(EXERCISE)
The result should be every line of the listing that contains "timeline".

---------------

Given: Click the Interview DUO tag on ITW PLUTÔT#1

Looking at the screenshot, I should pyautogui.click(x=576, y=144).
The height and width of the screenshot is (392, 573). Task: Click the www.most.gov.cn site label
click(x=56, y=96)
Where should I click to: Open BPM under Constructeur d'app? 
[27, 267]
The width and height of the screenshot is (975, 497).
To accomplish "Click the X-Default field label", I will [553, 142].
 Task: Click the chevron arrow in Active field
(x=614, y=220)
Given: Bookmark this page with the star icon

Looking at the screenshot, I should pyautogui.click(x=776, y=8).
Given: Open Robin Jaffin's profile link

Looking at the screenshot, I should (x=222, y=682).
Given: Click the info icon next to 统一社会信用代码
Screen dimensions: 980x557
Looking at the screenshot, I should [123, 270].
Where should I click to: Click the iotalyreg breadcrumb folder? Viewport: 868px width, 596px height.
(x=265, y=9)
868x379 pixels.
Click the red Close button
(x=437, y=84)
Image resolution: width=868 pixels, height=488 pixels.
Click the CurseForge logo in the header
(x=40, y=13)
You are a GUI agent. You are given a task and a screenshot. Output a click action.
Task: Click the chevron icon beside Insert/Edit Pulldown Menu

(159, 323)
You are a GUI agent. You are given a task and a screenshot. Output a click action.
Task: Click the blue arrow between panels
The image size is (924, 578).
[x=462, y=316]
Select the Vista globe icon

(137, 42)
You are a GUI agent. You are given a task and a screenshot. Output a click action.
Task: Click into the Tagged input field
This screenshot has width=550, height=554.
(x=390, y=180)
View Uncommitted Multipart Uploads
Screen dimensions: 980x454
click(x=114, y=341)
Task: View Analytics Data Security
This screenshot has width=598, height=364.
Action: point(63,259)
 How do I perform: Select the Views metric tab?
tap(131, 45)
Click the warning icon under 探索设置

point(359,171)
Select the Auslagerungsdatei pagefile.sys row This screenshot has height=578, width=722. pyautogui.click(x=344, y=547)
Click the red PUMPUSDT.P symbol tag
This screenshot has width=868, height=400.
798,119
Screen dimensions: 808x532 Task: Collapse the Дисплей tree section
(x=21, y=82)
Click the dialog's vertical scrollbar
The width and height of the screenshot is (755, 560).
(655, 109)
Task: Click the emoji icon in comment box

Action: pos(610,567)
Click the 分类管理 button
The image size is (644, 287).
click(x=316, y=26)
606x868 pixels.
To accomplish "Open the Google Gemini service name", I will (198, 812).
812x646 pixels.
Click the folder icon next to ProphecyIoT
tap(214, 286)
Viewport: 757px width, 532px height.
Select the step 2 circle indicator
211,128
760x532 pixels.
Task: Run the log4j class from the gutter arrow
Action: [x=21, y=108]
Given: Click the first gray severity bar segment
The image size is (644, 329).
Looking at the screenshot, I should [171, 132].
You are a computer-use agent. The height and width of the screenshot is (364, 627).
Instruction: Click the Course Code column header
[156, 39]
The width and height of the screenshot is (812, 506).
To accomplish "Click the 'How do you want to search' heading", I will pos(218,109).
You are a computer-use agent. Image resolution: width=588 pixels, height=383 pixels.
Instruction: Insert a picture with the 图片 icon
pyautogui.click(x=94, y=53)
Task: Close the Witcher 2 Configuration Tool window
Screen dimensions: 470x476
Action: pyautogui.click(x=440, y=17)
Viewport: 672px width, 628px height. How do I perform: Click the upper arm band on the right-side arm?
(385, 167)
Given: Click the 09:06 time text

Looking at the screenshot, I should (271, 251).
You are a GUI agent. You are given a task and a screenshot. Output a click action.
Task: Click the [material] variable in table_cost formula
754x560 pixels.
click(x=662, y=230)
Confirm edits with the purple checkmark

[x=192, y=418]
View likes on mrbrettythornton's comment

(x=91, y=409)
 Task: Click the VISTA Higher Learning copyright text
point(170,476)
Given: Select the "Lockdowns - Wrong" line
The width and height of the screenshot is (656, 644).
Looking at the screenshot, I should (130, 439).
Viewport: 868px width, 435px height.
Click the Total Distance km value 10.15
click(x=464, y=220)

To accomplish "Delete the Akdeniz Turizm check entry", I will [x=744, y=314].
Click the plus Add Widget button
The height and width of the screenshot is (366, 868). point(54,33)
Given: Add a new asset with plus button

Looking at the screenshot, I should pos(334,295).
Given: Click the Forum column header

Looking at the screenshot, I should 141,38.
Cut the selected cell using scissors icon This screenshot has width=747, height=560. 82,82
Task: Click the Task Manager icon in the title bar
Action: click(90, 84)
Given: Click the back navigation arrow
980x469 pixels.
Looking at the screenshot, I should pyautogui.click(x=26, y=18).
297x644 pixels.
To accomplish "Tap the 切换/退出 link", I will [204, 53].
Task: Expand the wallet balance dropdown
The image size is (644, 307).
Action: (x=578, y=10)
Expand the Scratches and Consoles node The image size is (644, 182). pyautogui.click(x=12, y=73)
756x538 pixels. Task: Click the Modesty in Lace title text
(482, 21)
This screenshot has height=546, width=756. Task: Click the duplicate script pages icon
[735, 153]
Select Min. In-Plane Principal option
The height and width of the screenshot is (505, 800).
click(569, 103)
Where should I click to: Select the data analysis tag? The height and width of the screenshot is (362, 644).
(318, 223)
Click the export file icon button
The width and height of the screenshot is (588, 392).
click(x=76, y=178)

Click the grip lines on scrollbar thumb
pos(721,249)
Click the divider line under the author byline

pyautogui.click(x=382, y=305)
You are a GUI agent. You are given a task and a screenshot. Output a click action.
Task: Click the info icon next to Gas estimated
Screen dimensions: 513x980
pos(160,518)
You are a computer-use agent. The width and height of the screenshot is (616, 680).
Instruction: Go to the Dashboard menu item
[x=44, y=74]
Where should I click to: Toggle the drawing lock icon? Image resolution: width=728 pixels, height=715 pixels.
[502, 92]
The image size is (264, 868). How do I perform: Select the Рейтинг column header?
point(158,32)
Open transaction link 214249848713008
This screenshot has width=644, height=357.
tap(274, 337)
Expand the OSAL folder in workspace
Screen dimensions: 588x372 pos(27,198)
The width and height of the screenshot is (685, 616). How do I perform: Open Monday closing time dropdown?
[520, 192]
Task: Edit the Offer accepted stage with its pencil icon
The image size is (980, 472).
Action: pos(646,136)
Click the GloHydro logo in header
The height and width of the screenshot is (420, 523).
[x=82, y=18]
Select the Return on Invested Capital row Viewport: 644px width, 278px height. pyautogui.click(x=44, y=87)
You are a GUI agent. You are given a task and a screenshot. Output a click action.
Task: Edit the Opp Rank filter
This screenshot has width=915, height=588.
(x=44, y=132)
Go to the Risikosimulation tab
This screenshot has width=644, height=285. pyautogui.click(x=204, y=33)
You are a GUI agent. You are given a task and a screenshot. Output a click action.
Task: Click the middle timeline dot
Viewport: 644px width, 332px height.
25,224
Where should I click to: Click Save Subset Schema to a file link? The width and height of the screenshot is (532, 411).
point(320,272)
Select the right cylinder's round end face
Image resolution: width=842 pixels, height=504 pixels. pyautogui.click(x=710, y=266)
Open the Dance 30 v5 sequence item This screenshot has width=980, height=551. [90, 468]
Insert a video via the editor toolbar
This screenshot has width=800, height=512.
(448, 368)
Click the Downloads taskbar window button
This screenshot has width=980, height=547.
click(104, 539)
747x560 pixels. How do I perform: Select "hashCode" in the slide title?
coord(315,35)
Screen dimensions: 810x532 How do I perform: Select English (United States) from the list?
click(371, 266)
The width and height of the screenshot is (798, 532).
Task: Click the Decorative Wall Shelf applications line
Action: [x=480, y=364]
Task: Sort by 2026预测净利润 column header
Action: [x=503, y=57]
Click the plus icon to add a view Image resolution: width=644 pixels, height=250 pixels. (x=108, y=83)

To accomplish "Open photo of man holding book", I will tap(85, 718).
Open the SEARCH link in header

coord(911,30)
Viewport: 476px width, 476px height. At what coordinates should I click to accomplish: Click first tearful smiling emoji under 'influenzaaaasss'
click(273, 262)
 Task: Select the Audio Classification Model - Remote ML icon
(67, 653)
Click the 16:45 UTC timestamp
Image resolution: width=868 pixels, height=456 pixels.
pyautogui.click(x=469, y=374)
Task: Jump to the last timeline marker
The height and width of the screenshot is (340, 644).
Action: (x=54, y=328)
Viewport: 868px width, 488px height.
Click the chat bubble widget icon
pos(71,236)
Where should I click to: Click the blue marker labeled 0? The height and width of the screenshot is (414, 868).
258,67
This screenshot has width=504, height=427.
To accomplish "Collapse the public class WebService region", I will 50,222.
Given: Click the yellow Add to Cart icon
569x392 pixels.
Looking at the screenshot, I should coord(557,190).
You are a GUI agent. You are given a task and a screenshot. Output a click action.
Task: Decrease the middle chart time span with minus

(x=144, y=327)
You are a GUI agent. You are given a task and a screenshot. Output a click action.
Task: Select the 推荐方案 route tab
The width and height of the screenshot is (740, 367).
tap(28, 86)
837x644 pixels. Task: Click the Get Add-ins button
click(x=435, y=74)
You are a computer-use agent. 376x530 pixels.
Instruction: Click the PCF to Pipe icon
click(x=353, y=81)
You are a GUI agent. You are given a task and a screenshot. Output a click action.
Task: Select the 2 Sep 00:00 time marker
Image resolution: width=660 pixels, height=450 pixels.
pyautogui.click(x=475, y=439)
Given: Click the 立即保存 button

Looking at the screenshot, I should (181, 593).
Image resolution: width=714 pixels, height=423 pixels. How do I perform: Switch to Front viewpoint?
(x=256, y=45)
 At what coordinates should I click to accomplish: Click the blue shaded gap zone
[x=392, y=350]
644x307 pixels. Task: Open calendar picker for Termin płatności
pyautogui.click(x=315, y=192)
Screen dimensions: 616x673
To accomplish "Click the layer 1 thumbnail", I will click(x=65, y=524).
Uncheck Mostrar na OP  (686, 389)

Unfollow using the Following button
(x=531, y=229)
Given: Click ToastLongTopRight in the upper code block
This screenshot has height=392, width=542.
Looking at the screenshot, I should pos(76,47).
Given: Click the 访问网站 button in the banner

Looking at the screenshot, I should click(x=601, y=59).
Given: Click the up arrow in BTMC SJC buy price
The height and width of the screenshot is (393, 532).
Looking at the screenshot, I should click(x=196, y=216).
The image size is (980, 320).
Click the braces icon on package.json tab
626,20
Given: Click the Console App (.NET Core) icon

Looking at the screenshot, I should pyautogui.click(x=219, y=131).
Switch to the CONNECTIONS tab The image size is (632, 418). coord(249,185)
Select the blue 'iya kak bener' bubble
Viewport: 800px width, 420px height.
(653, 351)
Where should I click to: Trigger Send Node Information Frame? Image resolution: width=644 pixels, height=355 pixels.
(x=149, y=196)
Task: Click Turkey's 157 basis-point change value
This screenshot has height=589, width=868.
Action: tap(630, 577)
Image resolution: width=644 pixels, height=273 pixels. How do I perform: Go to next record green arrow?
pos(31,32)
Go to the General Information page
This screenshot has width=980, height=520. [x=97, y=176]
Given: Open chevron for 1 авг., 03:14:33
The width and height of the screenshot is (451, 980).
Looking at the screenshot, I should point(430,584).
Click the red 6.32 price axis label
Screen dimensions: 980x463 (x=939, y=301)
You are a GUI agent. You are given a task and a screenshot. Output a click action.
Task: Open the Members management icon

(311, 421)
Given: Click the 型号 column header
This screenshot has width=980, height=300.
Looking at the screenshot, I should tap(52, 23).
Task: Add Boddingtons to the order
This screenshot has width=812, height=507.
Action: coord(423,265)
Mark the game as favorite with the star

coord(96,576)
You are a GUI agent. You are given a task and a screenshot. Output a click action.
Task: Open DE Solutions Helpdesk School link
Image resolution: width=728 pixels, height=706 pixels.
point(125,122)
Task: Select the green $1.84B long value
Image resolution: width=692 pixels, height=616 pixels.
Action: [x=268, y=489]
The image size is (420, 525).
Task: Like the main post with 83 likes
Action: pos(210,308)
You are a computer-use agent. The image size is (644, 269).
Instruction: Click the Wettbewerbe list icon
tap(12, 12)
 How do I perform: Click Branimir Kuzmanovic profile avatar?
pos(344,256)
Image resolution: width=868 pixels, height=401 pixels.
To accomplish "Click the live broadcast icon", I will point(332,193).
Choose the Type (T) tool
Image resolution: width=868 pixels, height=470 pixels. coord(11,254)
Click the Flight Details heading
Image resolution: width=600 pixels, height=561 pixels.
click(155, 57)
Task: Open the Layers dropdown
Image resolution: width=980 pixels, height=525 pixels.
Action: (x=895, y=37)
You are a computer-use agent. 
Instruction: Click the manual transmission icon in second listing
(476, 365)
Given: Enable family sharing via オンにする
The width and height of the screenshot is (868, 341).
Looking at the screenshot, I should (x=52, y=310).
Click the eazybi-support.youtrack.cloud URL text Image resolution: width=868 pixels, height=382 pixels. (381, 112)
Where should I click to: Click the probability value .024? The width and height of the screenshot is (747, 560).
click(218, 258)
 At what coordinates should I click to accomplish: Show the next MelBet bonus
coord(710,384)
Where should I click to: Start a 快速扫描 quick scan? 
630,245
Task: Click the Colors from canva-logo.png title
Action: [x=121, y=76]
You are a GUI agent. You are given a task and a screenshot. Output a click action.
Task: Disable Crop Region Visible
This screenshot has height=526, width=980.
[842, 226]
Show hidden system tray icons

---------------

(SOLUTION TO THIS EXERCISE)
Task: Click the middle timeline dot
Task: Jump to the last timeline marker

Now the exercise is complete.